Historic Housing Development Facing Redevelopment

The historic Julia C. Lathrop Homes are listed by Preservation Chicago as one of the city's seven most endangered developments and the Chicago Housing Authority will release its final proposal soon, according to a city council staffer.

The CHA will release their final proposal and hold a meeting sometime this month, according to Paul Sajovec, chief of staff to Alderman Scott Waguespack (32nd Ward). The agency's board will meet Tuesday, April 16.

"To say there is imminent danger [of demolition] is completely accurate," said Sajovec. "Now is the time if people are concerned with what's happening there."

The buildings, centered around 2000 W. Diversey Ave., were previously listed by Preservation Chicago as endangered in 2007 due to the CHA's plans to redevelop the public housing project. The development plans proposed by the CHA would demolish almost half of the buildings, according to information from Preservation Chicago's website.

Although the Lathrop Homes are primarily in Ald. Joe Moreno's 1st Ward, Waguespack is involved in the redevelopment process because residential areas in his ward is adjacent to the homes, according to Sajovec.

"We feel the implication will be primarily felt by 32nd Ward residents," Sajovec said.
Waguespack has been involved in meetings concerning the buildings, and sent a letter to CHA CEO Charles Woodyard  on Nov. 9, 2012.
The homes were built in 1938 by the Public Works Administration, according to Jordan Powers, communications and programs director at the National Public Housing Museum.
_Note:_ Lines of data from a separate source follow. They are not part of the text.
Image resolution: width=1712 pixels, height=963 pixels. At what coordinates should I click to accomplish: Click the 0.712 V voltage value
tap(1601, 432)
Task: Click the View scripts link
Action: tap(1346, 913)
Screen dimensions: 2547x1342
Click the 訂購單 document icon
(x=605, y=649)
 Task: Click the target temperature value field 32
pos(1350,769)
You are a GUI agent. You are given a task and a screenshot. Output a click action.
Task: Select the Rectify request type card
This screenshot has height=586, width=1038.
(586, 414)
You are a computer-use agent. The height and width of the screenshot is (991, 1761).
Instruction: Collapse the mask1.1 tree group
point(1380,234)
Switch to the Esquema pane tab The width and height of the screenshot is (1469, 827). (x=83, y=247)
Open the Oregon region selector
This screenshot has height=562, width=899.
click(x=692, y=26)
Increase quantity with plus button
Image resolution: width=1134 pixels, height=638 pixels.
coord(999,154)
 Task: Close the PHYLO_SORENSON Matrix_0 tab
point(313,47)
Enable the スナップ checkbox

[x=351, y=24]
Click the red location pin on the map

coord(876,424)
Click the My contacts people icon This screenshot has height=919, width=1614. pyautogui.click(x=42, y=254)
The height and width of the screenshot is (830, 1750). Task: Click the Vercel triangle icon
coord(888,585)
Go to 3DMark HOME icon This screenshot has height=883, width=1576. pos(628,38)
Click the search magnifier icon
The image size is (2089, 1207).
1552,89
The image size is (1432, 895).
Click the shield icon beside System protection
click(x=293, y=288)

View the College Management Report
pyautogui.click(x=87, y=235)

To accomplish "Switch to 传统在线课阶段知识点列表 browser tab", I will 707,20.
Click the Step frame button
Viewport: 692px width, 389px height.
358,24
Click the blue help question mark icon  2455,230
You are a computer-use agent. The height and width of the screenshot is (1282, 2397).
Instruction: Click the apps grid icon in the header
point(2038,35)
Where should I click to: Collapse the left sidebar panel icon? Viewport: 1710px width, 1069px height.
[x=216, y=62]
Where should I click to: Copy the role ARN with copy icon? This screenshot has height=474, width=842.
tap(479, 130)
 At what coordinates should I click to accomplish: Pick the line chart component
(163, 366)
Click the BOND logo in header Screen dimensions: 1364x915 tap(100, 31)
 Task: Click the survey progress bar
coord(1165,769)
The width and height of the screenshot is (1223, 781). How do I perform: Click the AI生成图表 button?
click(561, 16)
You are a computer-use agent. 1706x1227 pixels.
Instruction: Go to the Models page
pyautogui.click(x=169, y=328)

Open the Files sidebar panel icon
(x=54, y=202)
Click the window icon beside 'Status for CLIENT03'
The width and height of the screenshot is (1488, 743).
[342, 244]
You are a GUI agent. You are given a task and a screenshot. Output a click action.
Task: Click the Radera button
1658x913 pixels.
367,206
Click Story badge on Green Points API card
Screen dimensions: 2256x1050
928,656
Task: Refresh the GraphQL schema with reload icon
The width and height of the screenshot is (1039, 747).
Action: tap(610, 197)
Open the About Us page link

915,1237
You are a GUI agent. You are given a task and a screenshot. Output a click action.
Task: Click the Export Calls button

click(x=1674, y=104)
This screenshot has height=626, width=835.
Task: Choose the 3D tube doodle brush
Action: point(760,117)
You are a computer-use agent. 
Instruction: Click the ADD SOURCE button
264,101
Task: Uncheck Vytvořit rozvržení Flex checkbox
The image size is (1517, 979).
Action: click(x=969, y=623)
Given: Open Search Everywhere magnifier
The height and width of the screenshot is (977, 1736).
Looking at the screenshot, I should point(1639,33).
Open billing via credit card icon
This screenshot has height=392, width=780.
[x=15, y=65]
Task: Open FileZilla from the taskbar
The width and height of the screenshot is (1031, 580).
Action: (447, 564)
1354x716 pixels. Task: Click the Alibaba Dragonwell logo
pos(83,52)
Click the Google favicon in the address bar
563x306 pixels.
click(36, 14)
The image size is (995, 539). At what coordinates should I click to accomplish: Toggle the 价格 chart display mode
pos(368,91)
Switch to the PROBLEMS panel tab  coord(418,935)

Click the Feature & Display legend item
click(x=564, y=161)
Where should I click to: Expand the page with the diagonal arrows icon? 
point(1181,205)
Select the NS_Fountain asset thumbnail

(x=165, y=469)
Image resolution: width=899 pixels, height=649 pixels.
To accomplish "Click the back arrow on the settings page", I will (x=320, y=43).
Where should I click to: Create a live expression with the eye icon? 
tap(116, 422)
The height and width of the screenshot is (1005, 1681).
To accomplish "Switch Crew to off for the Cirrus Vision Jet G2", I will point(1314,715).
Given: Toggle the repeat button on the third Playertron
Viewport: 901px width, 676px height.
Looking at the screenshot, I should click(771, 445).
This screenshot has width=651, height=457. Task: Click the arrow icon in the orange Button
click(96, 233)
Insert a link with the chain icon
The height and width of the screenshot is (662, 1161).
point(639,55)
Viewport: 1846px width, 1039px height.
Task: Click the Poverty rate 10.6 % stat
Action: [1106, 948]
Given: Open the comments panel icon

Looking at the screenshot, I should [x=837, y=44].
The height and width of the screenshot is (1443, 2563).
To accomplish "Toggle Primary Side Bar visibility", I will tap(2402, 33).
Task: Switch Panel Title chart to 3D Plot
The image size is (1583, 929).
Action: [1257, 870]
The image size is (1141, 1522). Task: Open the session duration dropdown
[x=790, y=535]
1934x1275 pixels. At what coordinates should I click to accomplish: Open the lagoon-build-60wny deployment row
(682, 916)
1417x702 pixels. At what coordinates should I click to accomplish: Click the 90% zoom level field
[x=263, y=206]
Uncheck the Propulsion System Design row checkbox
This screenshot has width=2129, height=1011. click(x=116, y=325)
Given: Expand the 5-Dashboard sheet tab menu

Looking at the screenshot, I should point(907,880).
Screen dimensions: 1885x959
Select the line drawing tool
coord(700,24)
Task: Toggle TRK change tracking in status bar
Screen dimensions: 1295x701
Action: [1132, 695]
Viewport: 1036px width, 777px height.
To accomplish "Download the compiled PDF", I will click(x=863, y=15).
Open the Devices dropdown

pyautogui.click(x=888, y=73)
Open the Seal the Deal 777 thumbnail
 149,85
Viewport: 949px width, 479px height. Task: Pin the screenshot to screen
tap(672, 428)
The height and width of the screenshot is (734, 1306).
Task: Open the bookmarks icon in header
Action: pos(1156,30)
The Lathrop Homes were added to the National Register of Places in 1994.
"Lathrop was developed as one of the first three public housing developments in Chicago," Powers said.
The buildings were designed by eight architects, described by Landmarks Illinois as a "dream team." They are: Robert S. De Golyer, Hugh M.G. Garden, Jens Jensen, Thomas Tallmadge, Vernon Watson, E.E. Roberts, Charles White and Hubert Burnham
For the alderman and residents of his ward, the issue with the planned redevelopment is more about how it will affect the neighborhood than the history of the buildings.
"[Waguespack's] primary concern is that the level of density is excessive based on the surrounding the history of the buildings," said Sajovec.
Based on the three designs proposed by the CHA, the new public housing development would house up to 3,200 residents, or three times the population density of the surrounding area, according to a Feb. 7 letter sent by the Hamlin Park Neighbors and Roscoe Village Neighbors to the CHA.
Two of the three original design proposal feature high-rise apartment buildings, a feature that a majority of area residents disagree with, according to a survey taken at two CHA open house meetings held in November 2012. The survey also included comments left by residents.
CHA finally tore down the high-rise projects, and now you're proposing bringing this back? High-rises don't fit into the neighborhood," one commenter wrote.
"All three concepts would destroy a beautiful development that has been set aside for 75 years for low income families. This should be preserved," another resident wrote.
There are 925 housing units in the Lathrop Homes buildings in three and four story apartment buildings and two story houses, according to Preservation Chicago.  Only about 100 of the units, consolidated in the buildings south of Diversey Avenue, are occupied, according to Sajovec.
"There needs to be a lot of consideration for the residents that live there," said Powers.